Unless indicated otherwise by the context, all references below to:
 
·
"we", "us", "our", "Radcom", or the "Company" are to Radcom Ltd. and its subsidiaries;
 
·
"dollars" or "$" are to United States dollars; and
 
·
"NIS" or "shekel" are to New Israeli Shekels.
 
Overview

We provide innovative service assurance and customer experience management solutions for leading telecom operators and communications service providers. We specialize in solutions for next-generation mobile and fixed networks, including LTE, VoLTE, IMS, VoIP, UMTS/GSM and mobile broadband.
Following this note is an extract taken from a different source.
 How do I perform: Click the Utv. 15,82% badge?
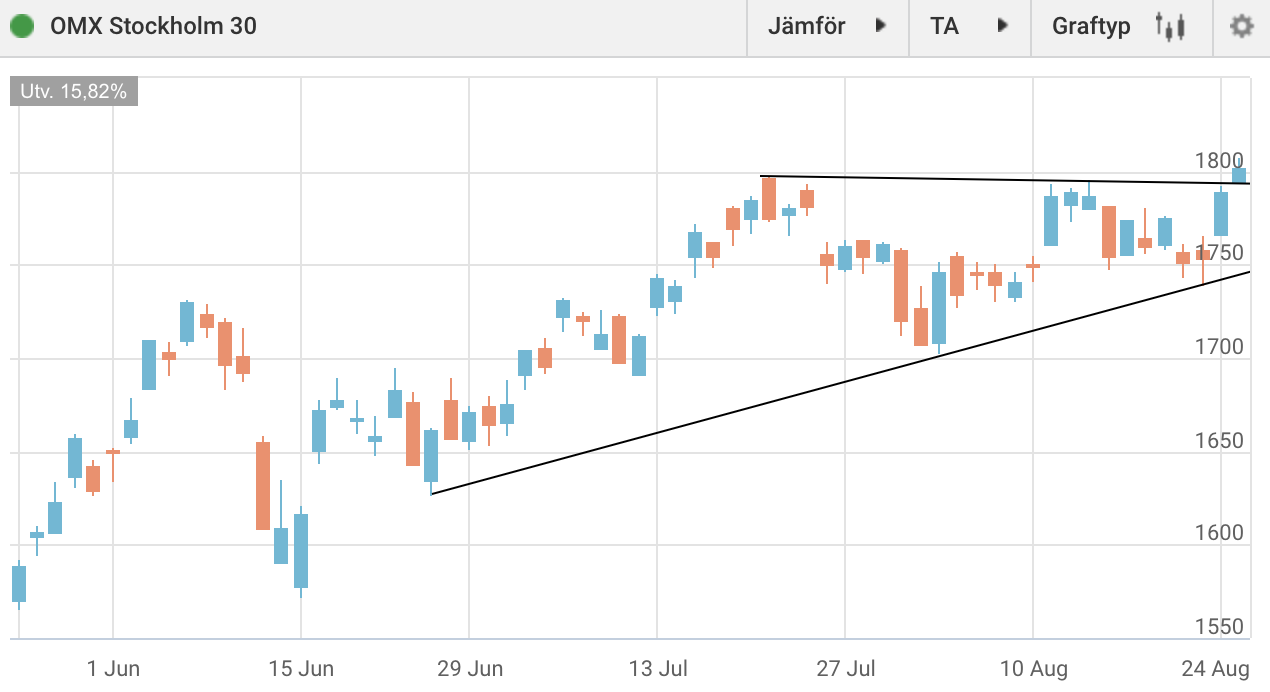[74, 92]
Our comprehensive, carrier-grade solutions are designed for big data analytics on terabit networks, and are used to prevent service provider revenue leakage and to enhance customer care management.
 
In February 2014, we officially launched and started selling our MaveriQ solution, an NFV-ready software-based solution.  The MaveriQ solution replaced our OmniQ solution, a hardware-based solution, and our transition from a hardware-based solution to a software-based solution has contributed to our first six months results of 2014 and 2015.

Financial Highlights

Total revenues in the first six months of 2015 increased by 7.2% to approximately $11.2 million from approximately $10.4 million in the first six months of 2014. The increase reflects the Company’s delivery of orders in backlog and continued momentum in the emerging markets of Latin America and Asia.
 
Operating Income for the first six months of 2015 was approximately $1.1 million, compared to Operating Income of approximately $60,000 for the same period of 2014. The positive increase in operating income is explained by growth in revenues, as well as a decrease in cost of revenues-products resulting from initial sales of MaveriQ, the Company’s software-based solution, as part of the Company's transition to a software-driven business model.
 
 
 

 

Net Income for the first six months of 2015 was approximately $0.6 million, or $0.07 per diluted share, compared to approximately $0.3 million, or $0.04 per diluted share, in the same period last year.
 
Cash and cash equivalents were approximately $9.9 million as of June 30, 2015, compared to approximately $6.8 million as of December 31, 2014. The increase was mainly due to an improvement in collections in the first six months of 2015.
 
Shareholders' equity increased to approximately $11.4 million as of June 30, 2015, compared to approximately $10.2 million as of December 31, 2014, as a result of net income of approximately $0.6 million, the exercise of options and warrants in the amount of approximately $0.5 million and share-based compensation of approximately $0.8 million, offset by increase in foreign currency translation capital fund of approximately $0.7 million.
 
   
Six month periods ended June 30,
(U.S. dollars in thousands)
UNAUDITED
   
% Change
2015 vs. 2014
 
   
2015
   
2014
       
Revenues:
                 
Products
  $ 9,891     $ 9,002       9.8 %
Services
    1,300       1,439       (9.6 )%
      11,191       10,441       7.2 %
Cost of Revenues-Products
    2,213       2,844       (22.2 )%
Cost of Revenues-Services
    141       181       (22.1 )%
      2,354       3,025       (22.2 )%
Gross Profit
    8,837       7,416       19.2 %
Research and Development
    3,071       3,086       (0.48 )% 
Less royalty-bearing participation
    148       587     (74.78 )%
Research and Development, net
    2,923       2,499       17.0 %
Selling and  Marketing, net
    3,587       3,721       (3.6 )%
General and Administrative
    1,206       1,136       6.2 %
Total Operating Expenses
    7,716       7,356       4.9 %
Operating Income
    1,121       60       1,768.3 %
Financial Income (Expenses), net
    (374 )     257       (245.5 )%
Income before taxes on income
    747       317       135.6 %
Taxes on income
    (107 )     -          
Net Income
  $ 640     $ 317       101.9 %
 
Revenues.  Total revenues in the first six months of 2015 increased by 7.2% to approximately $11.2 million from approximately $10.4 million in the first six months of 2014. Revenues from Products increased by 9.8% to approximately $9.9 million in the first six months of 2015 from approximately $9.0 million in the first six months of 2014, reflecting the Company’s delivery of orders in backlog and continued momentum in the emerging markets of Latin America and Asia. Revenues from services decreased by 9.6% from approximately $1.4 million in the first six months of 2014 to approximately $1.3 million in the first six months of 2015.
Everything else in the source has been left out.